__Task description__
Leave out the pictures, and copy exactly the lines from the line with "Given: Expand the Session column chevron" through the last line of the data below.

__Data excerpts__
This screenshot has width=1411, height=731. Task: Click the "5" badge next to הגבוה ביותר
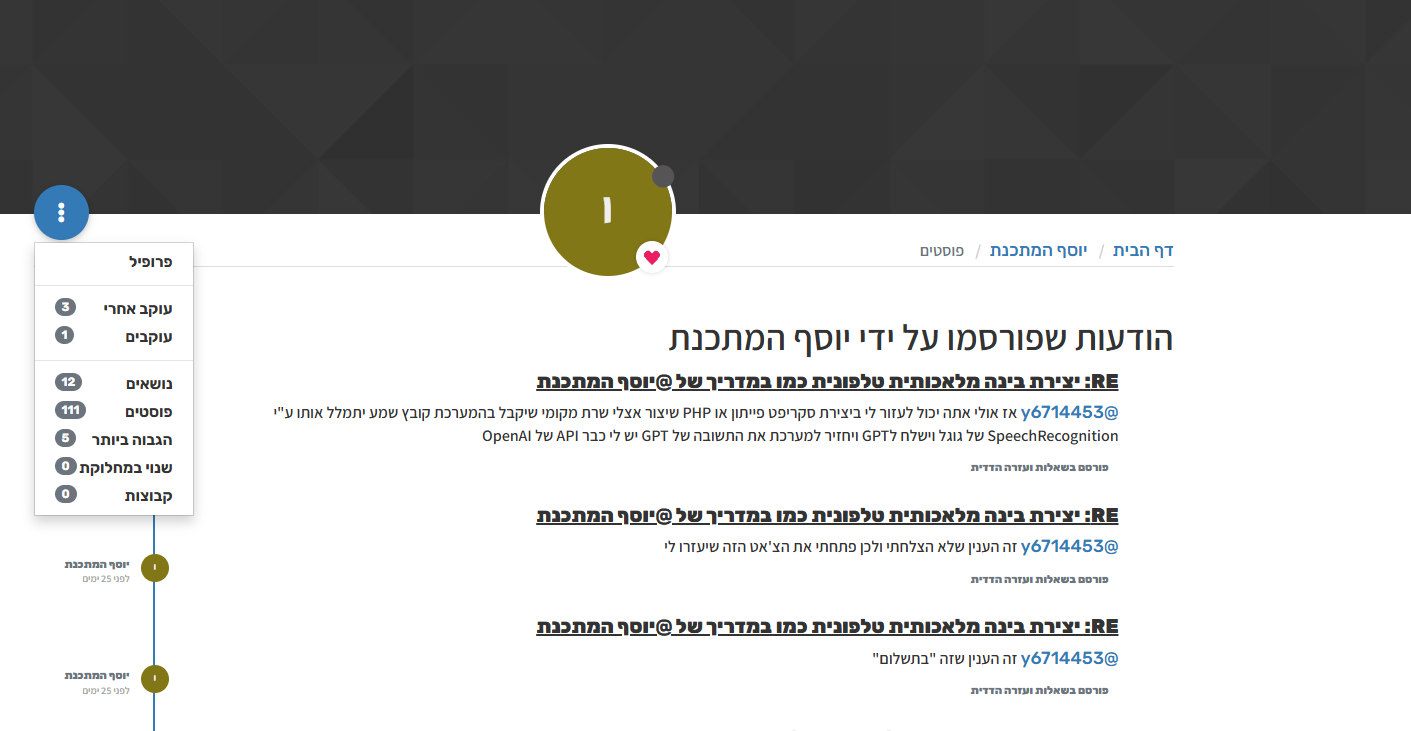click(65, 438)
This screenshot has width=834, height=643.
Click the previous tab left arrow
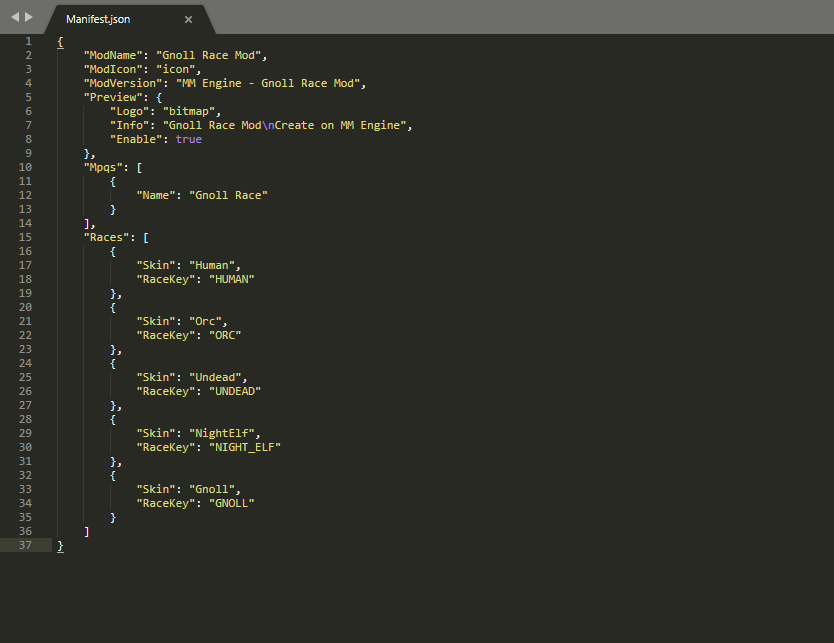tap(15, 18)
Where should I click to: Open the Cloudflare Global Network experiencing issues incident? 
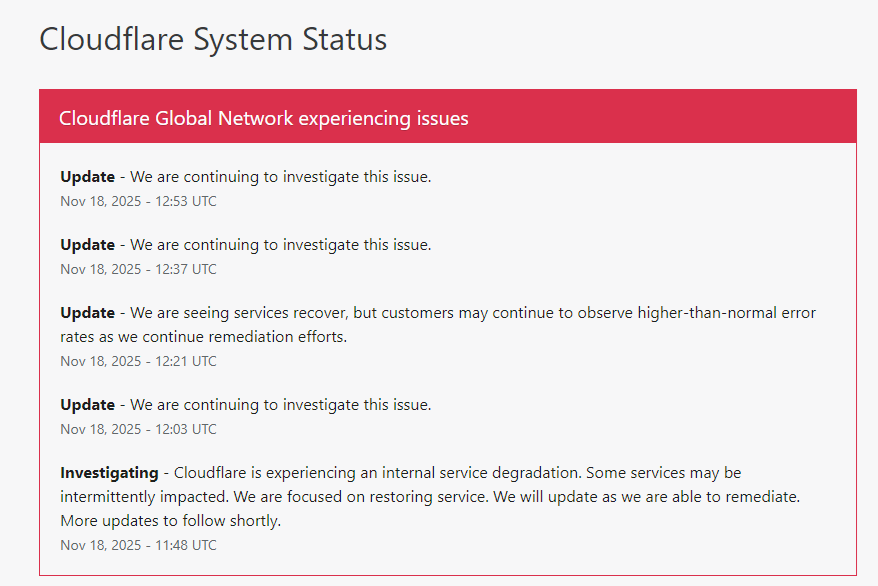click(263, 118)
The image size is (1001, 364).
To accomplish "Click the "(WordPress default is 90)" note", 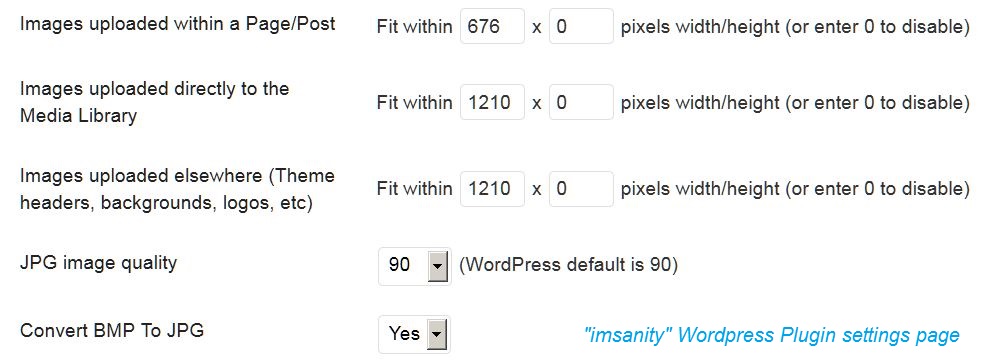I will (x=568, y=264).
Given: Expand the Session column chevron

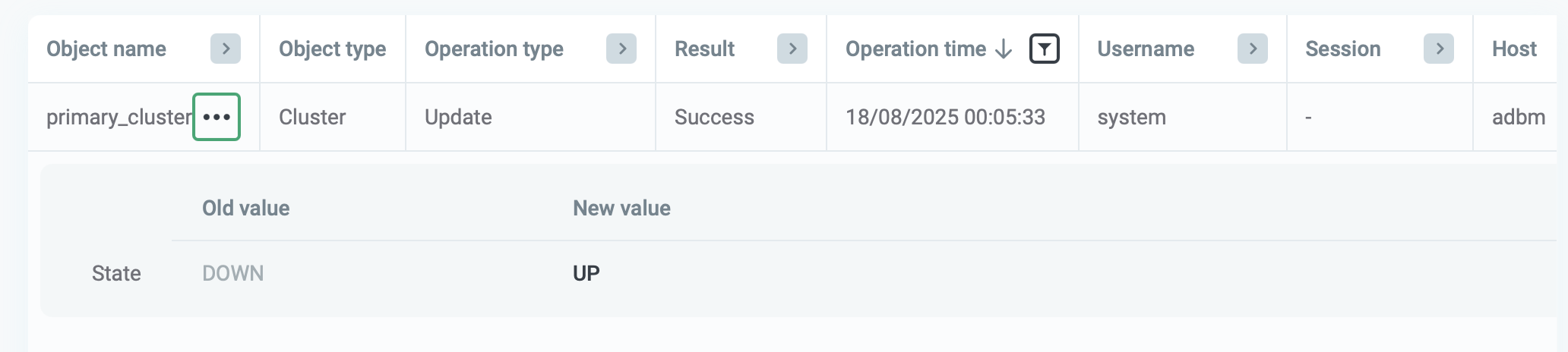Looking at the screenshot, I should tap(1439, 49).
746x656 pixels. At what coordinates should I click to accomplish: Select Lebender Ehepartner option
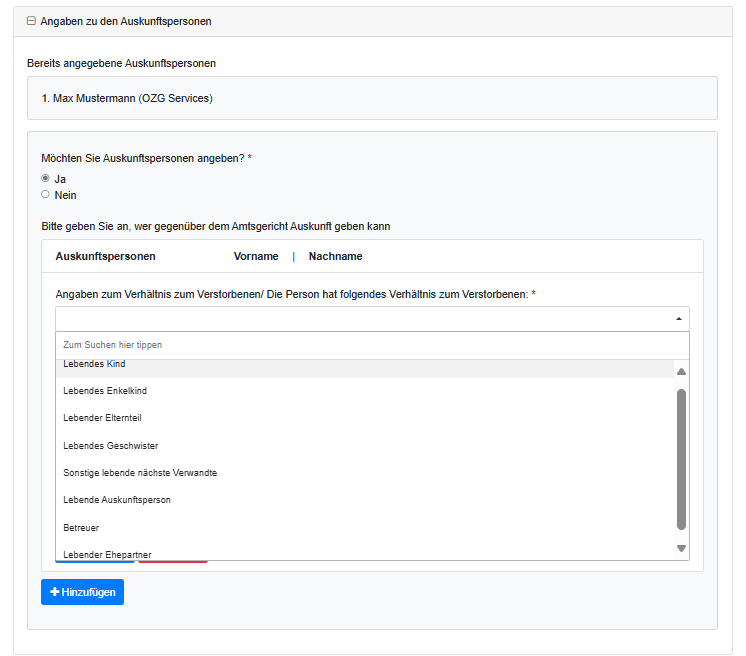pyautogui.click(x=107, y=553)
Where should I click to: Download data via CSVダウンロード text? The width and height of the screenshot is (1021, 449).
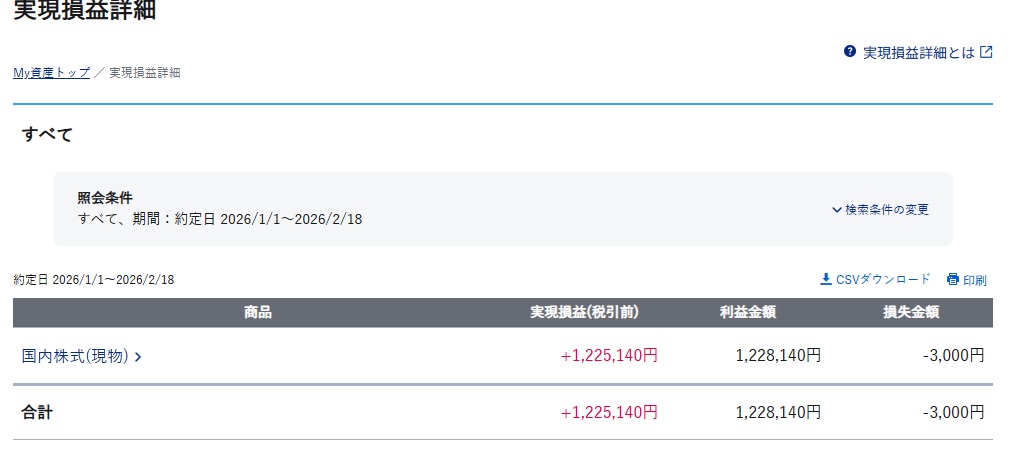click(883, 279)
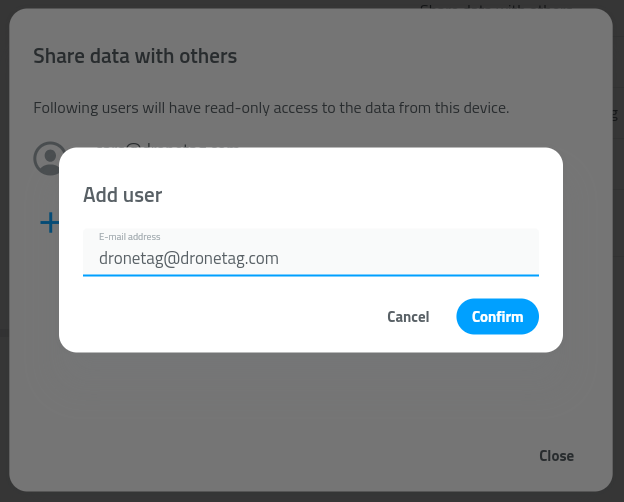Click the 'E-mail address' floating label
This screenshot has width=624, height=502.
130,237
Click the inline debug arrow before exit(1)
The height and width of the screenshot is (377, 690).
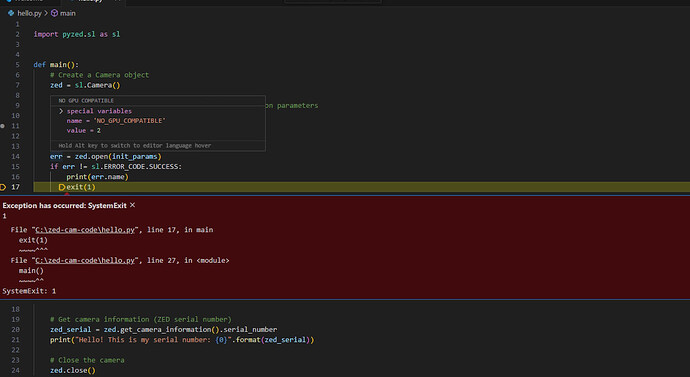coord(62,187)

__Exercise output__
Given: Expand the Session column chevron

Looking at the screenshot, I should tap(1439, 49).
746x656 pixels. At what coordinates should I click to accomplish: Select Lebender Ehepartner option
pyautogui.click(x=107, y=553)
Where should I click to: Download data via CSVダウンロード text? The width and height of the screenshot is (1021, 449).
click(883, 279)
Click the 'E-mail address' floating label
This screenshot has width=624, height=502.
130,237
Click the inline debug arrow before exit(1)
The height and width of the screenshot is (377, 690).
coord(62,187)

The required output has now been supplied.